> [QUELLENAUSZUG]

Aus der Mühle Grüsch entstehen Wohnungen – momentan ist der Rückbau des Turms im Gange, ein Blick darauf lohnt sich

Bündner Woche
31.01.24 - 04:30 Uhr
Leben & Freizeit
Abbauarbeiten von Anfang Dezember: Der Turm wird bald wieder aufgebaut und es entstehen 57 neue Wohnungen.
Abbauarbeiten von Anfang Dezember: Der Turm wird bald wieder aufgebaut und es entstehen 57 neue Wohnungen.
Bild Olivia Aebli-Item

von Laura Kessler

Baustaub aus dem Garten zu schaufeln, das tut niemand gerne. Auch die Kinder auf dem Schulweg an einer Baustelle vorbeigehen zu lassen, wo mit schwerem Gerät abgerissen wird, dürfte nicht im Sinne der Eltern sein. Doch mit solchen Szenarien sieht sich die Gutgrün AG, Bauherrin der Mühle Grüsch, konfrontiert. Theoretisch. «Praktisch aber haben wir schon drei Monate vor Beginn des Rückbaus die Bevölkerung von Grüsch informiert und sind Rede und Antwort gestanden, wie genau solche Szenarien verhindert werden», sagt Karl-Heinz Schönyan, Nachhaltigkeitsbeauftragter der Bündner Gutgrün AG. Mit Erfolg, Einsprachen folgten keine. Der Dialog mit der Bevölkerung ist zentral, neben vielen anderen sozialen, ökologischen und ökonomischen Aspekten. Denn das Grüscher Bauprojekt wird von der Deutschen Gesellschaft für nachhaltiges Bauen (DGNB) zertifiziert. Ein Zertifikat mit Verpflichtung, aus dem ein Projekt mit Vorbildcharakter resultieren soll.

Eine DGNB-Zertifizierung für das Bauprojekt

Seit dem 1. Dezember 2023 wird der alte Mühleturm in Grüsch rückgebaut. Er wird auf elf Etagen 37 Wohnungen beheimaten. Das alte Hauptgebäude der Mühle bleibt erhalten und wird neu ausgebaut. Auf vier Etagen entstehen hier 15 Loftwohnungen. Alle sind nach dem DGNB-Standard gebaut. «Die DGNB ist europaweit führend und wir sind die ersten, die sich ganzheitlich einer solchen Qualitätssicherung unterziehen», so Karl-Heinz Schönyan. Besonders der Rückbau ist hier nennenswert, denn er ist schweizweit der erste mit DGNB-Zertifizierung.

> [BEREITGESTELLTES MATERIAL]
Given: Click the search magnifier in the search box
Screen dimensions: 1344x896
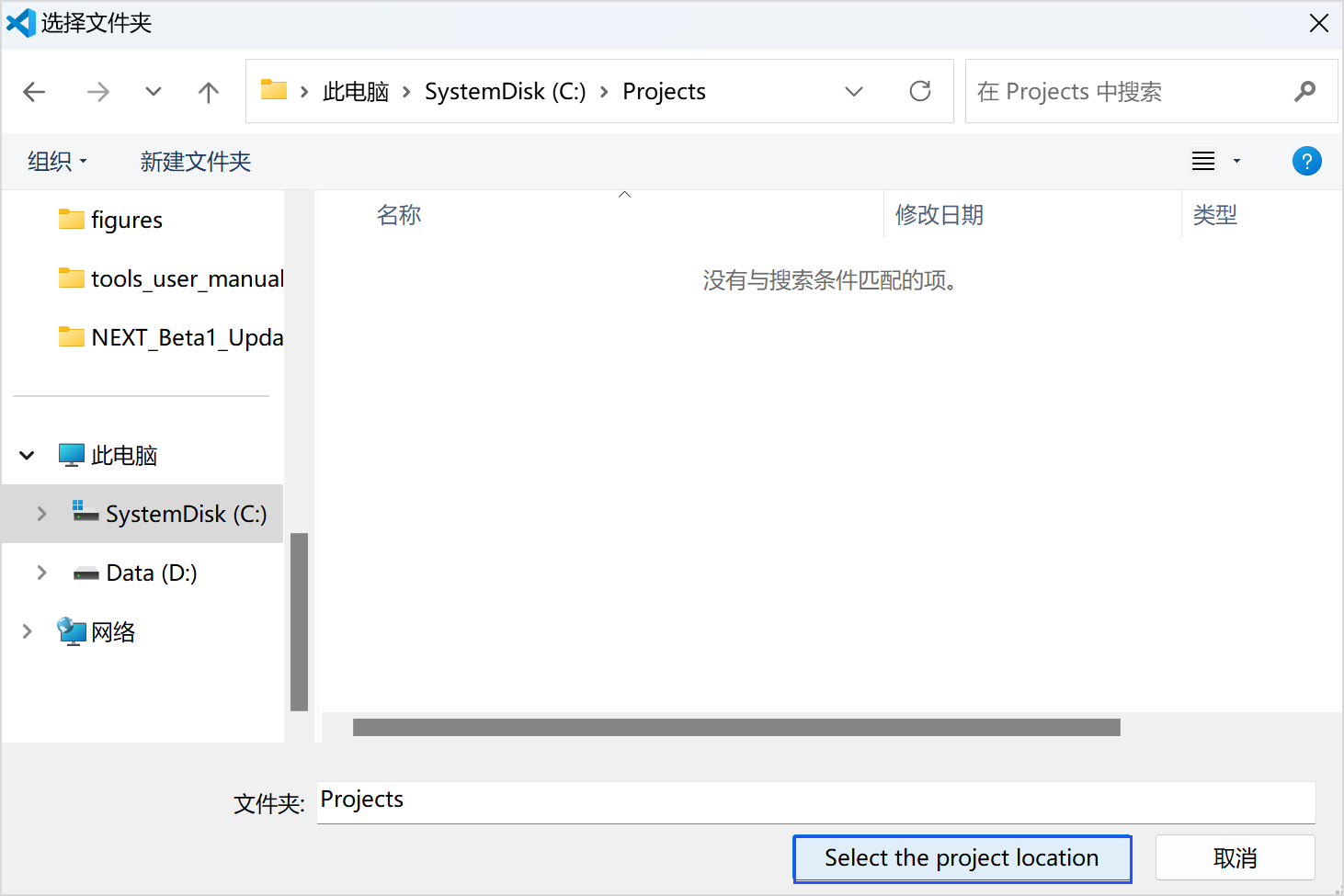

> [AUFGABEN]
1. Gib aus dem Quellenauszug alles von „Seit dem 1. Dezember“ bis hinunter zu „erste mit DGNB-Zertifizierung.“ wortgetreu wieder.
2. Beantworte anhand des Quellenauszugs diese Fragen:
(a) Wie lange vor Beginn des Rückbaus wurde die Bevölkerung von Grüsch informiert?
(b) Seit welchem Datum wird der alte Mühleturm rückgebaut?
(c) Wie viele Loftwohnungen entstehen im alten Hauptgebäude der Mühle?
Das Material wird zur Bearbeitung nicht gebraucht.

> [LÖSUNGEN]
1.
Seit dem 1. Dezember 2023 wird der alte Mühleturm in Grüsch rückgebaut. Er wird auf elf Etagen 37 Wohnungen beheimaten. Das alte Hauptgebäude der Mühle bleibt erhalten und wird neu ausgebaut. Auf vier Etagen entstehen hier 15 Loftwohnungen. Alle sind nach dem DGNB-Standard gebaut. «Die DGNB ist europaweit führend und wir sind die ersten, die sich ganzheitlich einer solchen Qualitätssicherung unterziehen», so Karl-Heinz Schönyan. Besonders der Rückbau ist hier nennenswert, denn er ist schweizweit der erste mit DGNB-Zertifizierung.

2.
(a) Drei Monate vorher.
(b) Seit dem 1. Dezember 2023.
(c) 15 Loftwohnungen.